An undeclared-variable linter is all well and good, but if you want to take it to its logical conclusion, you need type checking.

hasOwnProperty guards

The best lints focus on elements of code hygiene we’re reluctant to faithfully practice while writing code, but come back to fill us with regret when we fail to do so. One example arises with using for to iterate over objects in JavaScript; the lint checks that you’re guarding the loop with hasOwnProperty.

The purpose of these guards is to handle non-plain objects; that is to say, objects “with class”. The guards are always suggested by the linter to avoid nasty surprises should you try iterating over the properties of an object “with class”.

The irony of this check is that the intent of such code is usually to work with plain objects only, that is, classy objects should not be present in the first place! The construct is still perfectly usable with classy objects; it’s just that more caution is called for when using it in that fashion.

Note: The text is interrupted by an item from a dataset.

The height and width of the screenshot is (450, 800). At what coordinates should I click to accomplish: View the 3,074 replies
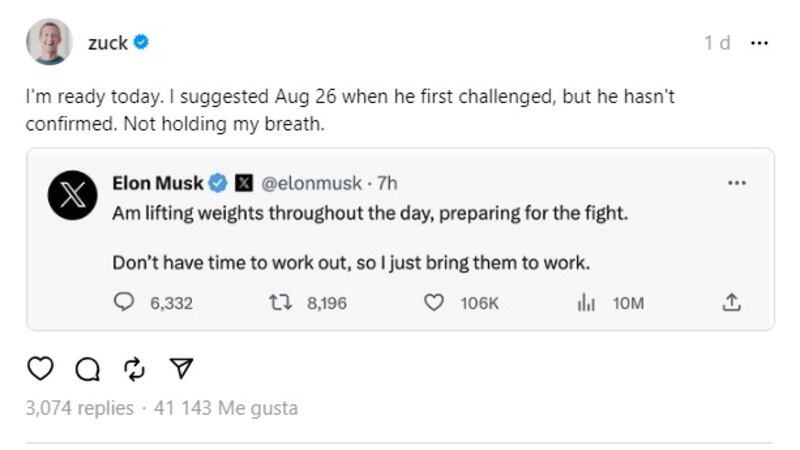79,408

As such, there are two basic scenarios of for iteration over objects.

  1. iteration over plain objects only, and
  2. iteration over potentially classy objects.

The focus of the hasOwnProperty guard ought to be #2, but this concern bleeds over into #1 cases, needlessly or not depending on how pessimistic you are about Object.prototype extension. But this question is moot for the linter, which can’t tell the difference between the two scenarios in the first place.

By contrast, a type checker can make this distinction. It can decide whether a variable is definitely a plain object, definitely not one, or might or might not be one. With that information, depending on your preferences, it could choose not to warn about a missing hasOwnProperty guard if it knows it’s looking at scenario #1. So if a hasOwnProperty is needless, it need not pollute your code for the sake of the scenarios where it will be needed.

Computer, please try to keep up

Humans are pretty good at coming up with complex contractual preconditions and postconditions for their programs, and making those programs’ correct operation depend on the satisfaction of those contracts. But humans are very bad at verifying those contracts, even as they make them more complex and depend more on them.

“Simple” linting tools are good at checking for the fulfillment of very simple rules to help ensure correctness, freeing the human mind to focus on the more complex cases. What makes them a chore to deal with—a reason to put solving linter warnings on the “technical debt backlog” instead of addressing them immediately—is “they don’t know what we know”; they can handle laborious low-level checks, but lack the sophisticated analysis humans use to decide the difference between a correct program and an incorrect one.

Happily, through static analysis, we can get much closer to human-level understanding’s inferences about a program, while preserving the tireless calculation of contractual fulfillment that makes linting such a helpful companion in the development cycle, doing the parts that humans are terrible at. When your linter is so “simple” that it becomes a hindrance, it’s time to put it down, and pick up a type system instead.